Há comprovação científica sobre os agravos agudos e crônicos relacionados a agrotóxicos, devido à exposição, através da manipulação e aplicação dos produtos, e à contaminação de comidas e de resíduos presentes no ar durante manipulação. É a partir do contato indireto que se pode pensar na exposição crônica acarretando danos41,42. Nesse sentido, mesmo com relatos breves sobre o uso de agrotóxicos, todos os profissionais da eSF precisam estar cientes dos riscos relacionados ao trabalho.

É atribuição da eSF, além de atendimentos individuais, a garantia de espaços de educação em saúde. Para esta população em específico, a possibilidade de orientar quanto ao manejo correto dos instrumentos de trabalho e à importância da utilização de EPI, a necessidade de pausas entre os processos de trabalho, para reduzir ou minimizar, principalmente, queixas osteomusculares.

Quanto ao aparecimento de acidentes de trabalho na prática dos entrevistados, houve relato de acidentes com materiais perfurocortantes, como foices, enxadas ou facão, bem como acidentes com animais peçonhentos, ainda que em menor proporção de atendimento com tal demanda.

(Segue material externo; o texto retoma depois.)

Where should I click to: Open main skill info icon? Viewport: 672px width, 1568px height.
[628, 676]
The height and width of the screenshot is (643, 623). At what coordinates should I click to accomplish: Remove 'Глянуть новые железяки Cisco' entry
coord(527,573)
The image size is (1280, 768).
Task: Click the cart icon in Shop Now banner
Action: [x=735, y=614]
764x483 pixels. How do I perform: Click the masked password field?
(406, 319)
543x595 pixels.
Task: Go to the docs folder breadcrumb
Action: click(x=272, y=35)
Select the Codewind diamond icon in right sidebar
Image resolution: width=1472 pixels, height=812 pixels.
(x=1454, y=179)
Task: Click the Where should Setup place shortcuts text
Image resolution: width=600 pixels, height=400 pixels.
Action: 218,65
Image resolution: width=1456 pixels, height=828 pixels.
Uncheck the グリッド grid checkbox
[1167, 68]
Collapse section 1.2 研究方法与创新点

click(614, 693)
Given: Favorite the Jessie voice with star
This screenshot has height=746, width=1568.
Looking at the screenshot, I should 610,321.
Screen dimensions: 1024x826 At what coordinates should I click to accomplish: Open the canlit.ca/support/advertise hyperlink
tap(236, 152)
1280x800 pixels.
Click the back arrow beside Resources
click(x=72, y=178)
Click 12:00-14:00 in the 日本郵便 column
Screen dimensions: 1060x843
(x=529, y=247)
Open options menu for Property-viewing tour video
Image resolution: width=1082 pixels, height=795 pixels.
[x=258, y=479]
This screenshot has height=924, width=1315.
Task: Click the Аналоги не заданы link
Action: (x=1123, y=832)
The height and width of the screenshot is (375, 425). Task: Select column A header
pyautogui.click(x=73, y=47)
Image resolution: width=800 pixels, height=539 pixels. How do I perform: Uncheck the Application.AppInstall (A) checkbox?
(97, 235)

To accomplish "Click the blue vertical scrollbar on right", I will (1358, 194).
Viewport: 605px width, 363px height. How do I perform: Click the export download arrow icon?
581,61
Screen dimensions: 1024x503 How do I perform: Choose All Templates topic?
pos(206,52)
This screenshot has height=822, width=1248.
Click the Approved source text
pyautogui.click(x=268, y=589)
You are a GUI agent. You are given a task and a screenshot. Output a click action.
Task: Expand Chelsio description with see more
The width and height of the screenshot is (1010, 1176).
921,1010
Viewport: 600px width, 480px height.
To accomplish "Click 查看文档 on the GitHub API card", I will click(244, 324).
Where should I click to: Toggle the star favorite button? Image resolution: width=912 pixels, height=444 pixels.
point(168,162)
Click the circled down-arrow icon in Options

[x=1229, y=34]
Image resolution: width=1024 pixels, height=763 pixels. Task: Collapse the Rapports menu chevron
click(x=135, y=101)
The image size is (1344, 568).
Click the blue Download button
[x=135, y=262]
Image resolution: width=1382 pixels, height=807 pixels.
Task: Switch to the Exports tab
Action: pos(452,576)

A maioria dos discursos do PS evidenciam uma normalização desses acidentes, realizando apenas práticas assistenciais, sem mencionar aspectos de vigilância e educação em saúde. Porém, alguns profissionais identificavam a importância de orientar sobre o uso de EPI, apesar de concordarem na dificuldade da população de os adquirem, devendo-se considerar buscar a dispensação de EPI pelo SUS para trabalhadores artesanais. Medidas de proteção coletivas também devem ser incentivadas e implementadas45.

Há lacunas no que se refere a compreensão e atuação dos profissionais nos eventos agudos (acidentes) e crônicos relacionados ao trabalho, bem como relacionadas a estratégias capazes de modificar ou intervir no processo de adoecimento relacionados à prática artesanal.

 

CONSIDERAÇÕES FINAIS

Do ponto de vista da eSF, em diálogo com a PNSIPCFA e PNSTT reconhecer a relação do modo de vida e trabalho no território, por parte das equipes é extremamente relevante para o cuidado integral. Percebeu-se que os profissionais das eSF estabeleceram esta relação, ainda que de maneira heterogênea em cada discurso.

Reforça-se que a forma com que a PCA se relaciona com o trabalho é também seu modo de (sobre)vida e os PS precisam envolver esta população em práticas de saúde que se assegurem um mínimo de condições salubres de trabalho, garantindo promoção, prevenção, educação e assistência em saúde.